Chrono Crusade REVIEW

Chrono Crusade REVIEW

0 comments 📅20 March 2018, 07:33

Chrono Crusade DVD review

Originally broadcast in 2003-4, fantasy drama Chrono Crusade was previously released in Britain in serial form on seven DVDs. If you tried the early episodes back then but dropped the show midway, it’s well worth considering this new DVD set, carrying all 24 parts, as the later ones are a revelation.

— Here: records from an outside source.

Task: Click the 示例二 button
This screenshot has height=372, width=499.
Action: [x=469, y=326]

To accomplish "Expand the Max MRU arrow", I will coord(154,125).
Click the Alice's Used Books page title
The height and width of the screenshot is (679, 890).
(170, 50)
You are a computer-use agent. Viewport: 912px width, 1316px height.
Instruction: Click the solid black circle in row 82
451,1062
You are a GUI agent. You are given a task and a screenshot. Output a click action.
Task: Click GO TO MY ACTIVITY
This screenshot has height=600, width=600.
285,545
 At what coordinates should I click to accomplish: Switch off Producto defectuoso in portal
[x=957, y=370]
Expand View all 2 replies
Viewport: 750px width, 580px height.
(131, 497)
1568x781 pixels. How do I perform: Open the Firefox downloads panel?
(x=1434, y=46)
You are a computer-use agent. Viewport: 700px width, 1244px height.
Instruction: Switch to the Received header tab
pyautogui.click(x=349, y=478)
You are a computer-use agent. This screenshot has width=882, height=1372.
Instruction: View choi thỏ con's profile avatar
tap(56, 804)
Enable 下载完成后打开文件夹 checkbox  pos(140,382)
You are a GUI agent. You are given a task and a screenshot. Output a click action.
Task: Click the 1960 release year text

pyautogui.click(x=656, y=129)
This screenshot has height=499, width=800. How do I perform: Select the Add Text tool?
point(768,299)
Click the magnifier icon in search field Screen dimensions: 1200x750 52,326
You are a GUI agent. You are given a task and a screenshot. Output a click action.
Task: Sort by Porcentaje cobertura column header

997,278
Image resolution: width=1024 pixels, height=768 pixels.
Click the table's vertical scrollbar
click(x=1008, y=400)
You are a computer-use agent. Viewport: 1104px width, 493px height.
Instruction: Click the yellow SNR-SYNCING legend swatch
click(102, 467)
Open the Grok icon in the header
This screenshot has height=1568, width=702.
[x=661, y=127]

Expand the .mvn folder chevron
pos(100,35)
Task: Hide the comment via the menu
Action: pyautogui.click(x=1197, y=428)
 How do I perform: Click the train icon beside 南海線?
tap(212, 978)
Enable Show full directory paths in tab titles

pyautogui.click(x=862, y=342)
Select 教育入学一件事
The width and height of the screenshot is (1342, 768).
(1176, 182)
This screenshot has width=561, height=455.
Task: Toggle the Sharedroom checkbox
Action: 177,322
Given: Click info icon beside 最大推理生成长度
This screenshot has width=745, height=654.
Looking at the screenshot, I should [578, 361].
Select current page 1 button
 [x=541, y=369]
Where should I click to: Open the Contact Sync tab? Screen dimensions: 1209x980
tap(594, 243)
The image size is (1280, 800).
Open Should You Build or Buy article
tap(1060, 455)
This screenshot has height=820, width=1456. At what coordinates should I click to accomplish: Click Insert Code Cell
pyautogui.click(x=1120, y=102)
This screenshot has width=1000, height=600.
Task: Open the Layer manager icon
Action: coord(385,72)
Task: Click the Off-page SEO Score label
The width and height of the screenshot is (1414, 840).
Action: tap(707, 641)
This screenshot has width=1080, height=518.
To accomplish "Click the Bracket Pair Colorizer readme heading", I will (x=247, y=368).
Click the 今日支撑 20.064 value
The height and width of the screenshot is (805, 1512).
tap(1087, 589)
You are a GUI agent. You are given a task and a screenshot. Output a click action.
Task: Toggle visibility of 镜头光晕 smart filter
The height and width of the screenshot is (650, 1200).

At first the show just seems a romp. Set in the 1920s, initially in New York, it follows a typical anime odd couple: Rosette, a feisty exorcist nun who goes about demon hunting with the same zero-discipline gusto as a certain Californian Slayer; and Chrono, a seemingly milquetoast cute boy who happens to be a demon. The early episodes are often excessively cheesy and silly, and even when bigger bads (as Buffy would say) appear, it still seems lightweight.

Then things ramp up spectacularly. While the individual episodes are sometimes thin, and the animation’s full of obvious shortcuts, the underlying arc is powerful, boosted by the eventual disclosing of intense backstories. Rosette herself is a highly likable, shambolic, go-getting heroine who carries tear-jerking moments, while her main adversary is a suavely satanic guy in glasses.

The increasingly fascinating narrative is a case study of Christianity as seen from the outside (like recent anime Devilman Crybaby), occasionally comparable to Philip Pullman but with far more ambiguity. Some reviewers complain that the series doesn’t make nearly enough of its ‘Roaring Twenties’ American setting, but it scores points by leaping between the East and West coasts.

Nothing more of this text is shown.